_Exercise prompt_. In the entries below, find every line with the string "name" and copy it.

━━━━━━━━━━━━━━━━

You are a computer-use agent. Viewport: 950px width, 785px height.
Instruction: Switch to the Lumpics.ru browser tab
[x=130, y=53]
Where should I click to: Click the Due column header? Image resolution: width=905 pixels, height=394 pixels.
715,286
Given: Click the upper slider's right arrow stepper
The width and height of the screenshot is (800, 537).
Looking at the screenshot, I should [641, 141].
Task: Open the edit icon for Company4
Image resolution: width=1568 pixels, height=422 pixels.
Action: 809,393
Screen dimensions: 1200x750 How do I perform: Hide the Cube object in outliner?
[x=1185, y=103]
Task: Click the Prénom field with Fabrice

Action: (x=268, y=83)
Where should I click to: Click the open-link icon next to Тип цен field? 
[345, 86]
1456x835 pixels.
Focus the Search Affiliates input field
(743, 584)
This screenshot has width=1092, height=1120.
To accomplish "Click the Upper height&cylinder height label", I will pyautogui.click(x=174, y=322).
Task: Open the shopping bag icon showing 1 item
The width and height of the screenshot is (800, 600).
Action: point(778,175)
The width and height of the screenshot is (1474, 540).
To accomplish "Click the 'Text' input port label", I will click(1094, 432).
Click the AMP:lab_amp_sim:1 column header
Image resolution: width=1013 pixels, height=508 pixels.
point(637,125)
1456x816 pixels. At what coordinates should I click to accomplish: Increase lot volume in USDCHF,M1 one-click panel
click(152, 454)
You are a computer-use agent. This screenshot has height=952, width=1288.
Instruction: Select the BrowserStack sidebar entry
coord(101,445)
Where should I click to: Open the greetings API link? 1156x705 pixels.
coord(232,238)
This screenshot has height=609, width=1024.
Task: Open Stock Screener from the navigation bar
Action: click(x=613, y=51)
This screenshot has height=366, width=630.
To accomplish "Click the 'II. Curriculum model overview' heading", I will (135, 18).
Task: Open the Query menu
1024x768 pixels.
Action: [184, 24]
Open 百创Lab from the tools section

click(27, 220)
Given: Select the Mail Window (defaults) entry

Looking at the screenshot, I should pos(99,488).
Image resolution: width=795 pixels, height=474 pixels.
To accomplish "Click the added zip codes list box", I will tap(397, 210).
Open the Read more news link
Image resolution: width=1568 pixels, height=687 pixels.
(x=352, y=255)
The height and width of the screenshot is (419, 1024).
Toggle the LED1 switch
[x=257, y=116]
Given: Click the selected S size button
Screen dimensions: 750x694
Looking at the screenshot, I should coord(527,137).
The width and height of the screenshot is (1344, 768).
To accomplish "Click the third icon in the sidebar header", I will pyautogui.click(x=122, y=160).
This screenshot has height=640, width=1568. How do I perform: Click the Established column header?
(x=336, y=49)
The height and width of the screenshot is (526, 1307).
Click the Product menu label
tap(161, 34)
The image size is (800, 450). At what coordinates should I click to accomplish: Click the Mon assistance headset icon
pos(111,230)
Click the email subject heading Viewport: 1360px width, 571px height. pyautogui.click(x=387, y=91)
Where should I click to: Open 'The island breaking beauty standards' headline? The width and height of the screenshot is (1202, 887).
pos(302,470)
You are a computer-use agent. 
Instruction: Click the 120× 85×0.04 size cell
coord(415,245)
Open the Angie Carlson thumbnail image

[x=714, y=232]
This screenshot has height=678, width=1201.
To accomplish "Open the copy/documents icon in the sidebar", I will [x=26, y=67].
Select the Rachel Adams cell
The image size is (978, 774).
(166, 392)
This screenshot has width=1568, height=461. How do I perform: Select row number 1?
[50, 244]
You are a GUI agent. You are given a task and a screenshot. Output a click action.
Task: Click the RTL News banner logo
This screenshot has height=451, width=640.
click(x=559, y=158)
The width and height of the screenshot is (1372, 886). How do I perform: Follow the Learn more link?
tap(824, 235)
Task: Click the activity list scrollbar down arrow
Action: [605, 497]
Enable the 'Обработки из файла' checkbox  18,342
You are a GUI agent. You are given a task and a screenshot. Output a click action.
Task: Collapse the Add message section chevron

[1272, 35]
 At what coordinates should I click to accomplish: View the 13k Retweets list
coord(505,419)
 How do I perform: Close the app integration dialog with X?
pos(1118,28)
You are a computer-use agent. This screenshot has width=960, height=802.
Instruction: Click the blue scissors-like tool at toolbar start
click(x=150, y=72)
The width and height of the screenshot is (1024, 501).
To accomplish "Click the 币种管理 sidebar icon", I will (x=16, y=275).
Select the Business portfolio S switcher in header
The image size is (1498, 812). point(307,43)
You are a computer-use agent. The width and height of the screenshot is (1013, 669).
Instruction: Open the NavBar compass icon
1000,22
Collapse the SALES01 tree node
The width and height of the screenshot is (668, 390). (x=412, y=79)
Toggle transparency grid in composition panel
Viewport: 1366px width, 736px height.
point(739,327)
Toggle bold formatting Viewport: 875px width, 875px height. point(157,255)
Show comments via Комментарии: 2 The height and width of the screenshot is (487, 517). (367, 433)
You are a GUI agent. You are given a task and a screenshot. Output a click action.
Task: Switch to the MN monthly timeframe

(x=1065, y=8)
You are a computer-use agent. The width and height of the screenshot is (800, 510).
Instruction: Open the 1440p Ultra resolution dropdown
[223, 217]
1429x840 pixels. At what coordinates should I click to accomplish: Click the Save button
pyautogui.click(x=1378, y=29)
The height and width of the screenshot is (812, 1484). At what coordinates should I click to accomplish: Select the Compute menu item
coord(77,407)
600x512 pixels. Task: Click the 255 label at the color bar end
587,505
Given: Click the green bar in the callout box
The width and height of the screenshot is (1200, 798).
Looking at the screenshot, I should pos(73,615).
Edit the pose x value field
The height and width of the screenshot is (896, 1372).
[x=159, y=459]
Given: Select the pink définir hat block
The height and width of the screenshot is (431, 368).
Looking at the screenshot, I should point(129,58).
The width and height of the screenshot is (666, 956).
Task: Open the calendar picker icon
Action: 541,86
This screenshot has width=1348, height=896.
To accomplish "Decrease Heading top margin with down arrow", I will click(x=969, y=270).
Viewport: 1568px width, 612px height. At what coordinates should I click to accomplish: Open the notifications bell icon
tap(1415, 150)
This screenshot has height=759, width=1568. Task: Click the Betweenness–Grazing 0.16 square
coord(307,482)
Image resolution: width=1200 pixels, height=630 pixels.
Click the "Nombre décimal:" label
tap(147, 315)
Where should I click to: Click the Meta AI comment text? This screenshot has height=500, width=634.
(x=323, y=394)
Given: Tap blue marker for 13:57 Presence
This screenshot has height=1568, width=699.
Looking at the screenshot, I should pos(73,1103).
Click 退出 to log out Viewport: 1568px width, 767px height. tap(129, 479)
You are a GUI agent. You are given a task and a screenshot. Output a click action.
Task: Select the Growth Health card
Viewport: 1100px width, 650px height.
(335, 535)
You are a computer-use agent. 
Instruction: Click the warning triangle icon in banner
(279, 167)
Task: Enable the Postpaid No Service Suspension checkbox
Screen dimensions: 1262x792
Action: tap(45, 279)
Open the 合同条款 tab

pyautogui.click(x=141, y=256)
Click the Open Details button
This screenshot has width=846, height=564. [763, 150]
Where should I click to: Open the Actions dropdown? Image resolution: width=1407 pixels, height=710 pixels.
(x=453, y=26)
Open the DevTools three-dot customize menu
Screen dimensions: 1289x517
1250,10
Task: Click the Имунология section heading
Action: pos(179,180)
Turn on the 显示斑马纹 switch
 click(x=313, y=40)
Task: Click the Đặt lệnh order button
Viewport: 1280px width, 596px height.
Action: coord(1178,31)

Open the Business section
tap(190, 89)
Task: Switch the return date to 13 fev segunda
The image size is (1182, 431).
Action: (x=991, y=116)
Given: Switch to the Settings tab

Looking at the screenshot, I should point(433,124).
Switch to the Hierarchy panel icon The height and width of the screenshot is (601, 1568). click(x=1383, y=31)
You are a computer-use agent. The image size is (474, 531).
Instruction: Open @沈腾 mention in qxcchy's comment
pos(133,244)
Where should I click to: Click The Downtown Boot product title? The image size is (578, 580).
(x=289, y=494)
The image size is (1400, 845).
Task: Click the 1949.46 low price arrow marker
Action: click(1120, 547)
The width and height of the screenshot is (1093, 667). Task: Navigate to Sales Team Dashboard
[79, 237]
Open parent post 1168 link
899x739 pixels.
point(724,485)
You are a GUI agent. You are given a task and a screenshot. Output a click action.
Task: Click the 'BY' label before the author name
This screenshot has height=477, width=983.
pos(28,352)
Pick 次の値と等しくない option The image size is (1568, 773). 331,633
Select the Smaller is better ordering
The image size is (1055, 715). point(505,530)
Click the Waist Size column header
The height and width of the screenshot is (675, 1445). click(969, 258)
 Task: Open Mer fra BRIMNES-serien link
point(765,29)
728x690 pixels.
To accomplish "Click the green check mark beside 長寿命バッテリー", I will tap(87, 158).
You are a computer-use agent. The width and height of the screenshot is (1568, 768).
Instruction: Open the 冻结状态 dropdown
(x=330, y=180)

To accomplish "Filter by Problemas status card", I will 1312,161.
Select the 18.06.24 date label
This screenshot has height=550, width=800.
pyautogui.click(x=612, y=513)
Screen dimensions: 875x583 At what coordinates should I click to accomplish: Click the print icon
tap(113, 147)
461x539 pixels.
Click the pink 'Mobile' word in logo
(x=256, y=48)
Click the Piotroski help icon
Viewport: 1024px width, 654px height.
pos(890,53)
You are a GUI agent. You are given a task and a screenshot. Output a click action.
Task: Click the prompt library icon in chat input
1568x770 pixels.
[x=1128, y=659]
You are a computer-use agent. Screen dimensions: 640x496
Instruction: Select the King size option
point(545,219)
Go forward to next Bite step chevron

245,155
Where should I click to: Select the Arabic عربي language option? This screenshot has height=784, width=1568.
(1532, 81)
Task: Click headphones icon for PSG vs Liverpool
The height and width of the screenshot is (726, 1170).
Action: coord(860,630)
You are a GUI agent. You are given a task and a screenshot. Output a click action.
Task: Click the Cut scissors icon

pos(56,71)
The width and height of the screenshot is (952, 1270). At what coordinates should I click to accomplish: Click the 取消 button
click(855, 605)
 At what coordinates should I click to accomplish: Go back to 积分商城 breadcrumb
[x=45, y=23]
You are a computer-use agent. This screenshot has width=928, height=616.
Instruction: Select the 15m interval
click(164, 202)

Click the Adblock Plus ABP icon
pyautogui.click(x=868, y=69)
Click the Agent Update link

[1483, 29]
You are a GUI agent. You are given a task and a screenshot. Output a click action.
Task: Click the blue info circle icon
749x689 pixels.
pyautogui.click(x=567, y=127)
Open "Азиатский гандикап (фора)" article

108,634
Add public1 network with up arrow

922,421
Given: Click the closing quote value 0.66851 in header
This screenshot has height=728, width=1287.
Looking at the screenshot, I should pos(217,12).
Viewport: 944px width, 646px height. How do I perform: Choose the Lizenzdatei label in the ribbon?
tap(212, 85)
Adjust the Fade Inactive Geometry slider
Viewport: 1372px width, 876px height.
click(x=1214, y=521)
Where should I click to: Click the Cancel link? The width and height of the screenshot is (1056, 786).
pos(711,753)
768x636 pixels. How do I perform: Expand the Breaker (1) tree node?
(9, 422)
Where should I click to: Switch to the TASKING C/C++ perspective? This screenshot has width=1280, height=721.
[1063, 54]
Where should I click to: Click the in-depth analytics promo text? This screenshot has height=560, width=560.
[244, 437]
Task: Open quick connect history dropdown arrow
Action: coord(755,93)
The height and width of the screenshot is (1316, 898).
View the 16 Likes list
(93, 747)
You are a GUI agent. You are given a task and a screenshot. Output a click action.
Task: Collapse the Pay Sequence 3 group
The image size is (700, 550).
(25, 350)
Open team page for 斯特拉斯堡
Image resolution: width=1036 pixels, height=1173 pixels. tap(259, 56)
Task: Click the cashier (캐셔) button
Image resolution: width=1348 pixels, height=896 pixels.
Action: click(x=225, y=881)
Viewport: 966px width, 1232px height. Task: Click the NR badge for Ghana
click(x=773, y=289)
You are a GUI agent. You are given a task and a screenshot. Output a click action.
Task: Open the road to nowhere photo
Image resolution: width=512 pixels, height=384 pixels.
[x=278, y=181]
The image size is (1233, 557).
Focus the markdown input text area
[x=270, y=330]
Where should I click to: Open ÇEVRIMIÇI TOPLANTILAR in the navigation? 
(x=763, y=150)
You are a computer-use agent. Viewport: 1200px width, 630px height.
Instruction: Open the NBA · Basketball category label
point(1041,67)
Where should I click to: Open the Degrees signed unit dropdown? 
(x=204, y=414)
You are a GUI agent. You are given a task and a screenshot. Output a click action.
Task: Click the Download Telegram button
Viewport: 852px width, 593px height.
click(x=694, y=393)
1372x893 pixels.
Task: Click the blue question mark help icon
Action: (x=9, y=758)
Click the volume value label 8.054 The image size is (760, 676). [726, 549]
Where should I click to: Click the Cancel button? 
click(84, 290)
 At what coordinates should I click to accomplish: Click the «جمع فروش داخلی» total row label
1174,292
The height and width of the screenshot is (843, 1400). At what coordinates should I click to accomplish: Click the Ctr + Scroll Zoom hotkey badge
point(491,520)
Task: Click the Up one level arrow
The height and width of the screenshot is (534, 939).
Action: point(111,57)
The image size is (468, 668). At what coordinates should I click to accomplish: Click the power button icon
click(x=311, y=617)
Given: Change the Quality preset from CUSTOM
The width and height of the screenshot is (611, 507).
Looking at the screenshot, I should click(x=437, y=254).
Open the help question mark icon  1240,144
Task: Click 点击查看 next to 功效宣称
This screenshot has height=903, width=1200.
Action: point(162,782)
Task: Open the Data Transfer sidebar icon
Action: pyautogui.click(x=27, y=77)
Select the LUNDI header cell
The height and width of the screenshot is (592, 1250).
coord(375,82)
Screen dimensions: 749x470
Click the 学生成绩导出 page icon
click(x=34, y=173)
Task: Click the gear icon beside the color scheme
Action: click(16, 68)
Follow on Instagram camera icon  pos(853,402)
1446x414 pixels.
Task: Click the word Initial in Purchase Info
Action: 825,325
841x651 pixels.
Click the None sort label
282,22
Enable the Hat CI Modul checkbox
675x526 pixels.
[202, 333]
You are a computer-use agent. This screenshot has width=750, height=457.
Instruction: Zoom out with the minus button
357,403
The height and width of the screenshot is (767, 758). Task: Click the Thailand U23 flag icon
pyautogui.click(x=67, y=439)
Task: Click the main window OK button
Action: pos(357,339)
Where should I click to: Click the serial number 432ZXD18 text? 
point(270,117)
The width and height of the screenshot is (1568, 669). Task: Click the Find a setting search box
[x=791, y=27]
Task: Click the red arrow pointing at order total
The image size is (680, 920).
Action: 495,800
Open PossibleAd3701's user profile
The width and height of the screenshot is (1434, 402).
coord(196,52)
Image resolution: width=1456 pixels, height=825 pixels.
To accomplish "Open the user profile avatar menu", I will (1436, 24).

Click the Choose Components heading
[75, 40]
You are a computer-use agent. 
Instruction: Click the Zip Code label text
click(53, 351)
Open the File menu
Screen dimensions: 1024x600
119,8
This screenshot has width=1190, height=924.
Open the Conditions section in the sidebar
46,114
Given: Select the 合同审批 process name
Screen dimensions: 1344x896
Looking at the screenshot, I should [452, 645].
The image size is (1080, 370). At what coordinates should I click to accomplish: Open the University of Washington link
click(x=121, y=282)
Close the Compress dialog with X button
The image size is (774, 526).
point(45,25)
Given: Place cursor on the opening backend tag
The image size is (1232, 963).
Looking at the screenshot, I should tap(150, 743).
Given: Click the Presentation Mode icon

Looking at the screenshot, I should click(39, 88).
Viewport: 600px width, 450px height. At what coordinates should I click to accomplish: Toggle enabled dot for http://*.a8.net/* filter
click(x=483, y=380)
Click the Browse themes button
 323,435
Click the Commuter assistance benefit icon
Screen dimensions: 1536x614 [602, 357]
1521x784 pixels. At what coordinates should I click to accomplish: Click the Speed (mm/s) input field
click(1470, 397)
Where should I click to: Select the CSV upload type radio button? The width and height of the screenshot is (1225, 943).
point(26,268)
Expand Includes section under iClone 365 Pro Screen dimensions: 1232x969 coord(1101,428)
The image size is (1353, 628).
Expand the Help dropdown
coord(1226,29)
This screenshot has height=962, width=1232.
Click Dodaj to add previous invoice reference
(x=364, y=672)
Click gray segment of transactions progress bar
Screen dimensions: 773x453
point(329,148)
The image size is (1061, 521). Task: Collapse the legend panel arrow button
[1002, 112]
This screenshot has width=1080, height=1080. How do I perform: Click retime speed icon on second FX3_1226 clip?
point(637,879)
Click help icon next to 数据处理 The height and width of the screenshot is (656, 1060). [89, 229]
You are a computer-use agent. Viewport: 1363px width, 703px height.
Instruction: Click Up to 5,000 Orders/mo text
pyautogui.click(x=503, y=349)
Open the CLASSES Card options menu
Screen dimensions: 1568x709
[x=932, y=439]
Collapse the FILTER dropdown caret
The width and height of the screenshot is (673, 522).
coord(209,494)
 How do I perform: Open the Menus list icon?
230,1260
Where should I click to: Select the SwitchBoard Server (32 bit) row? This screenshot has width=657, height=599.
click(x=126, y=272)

━━━━━━━━━━━━━━━━

_Solution to this exercise_.
Task: Click the 'BY' label before the author name
Given: Select the 合同审批 process name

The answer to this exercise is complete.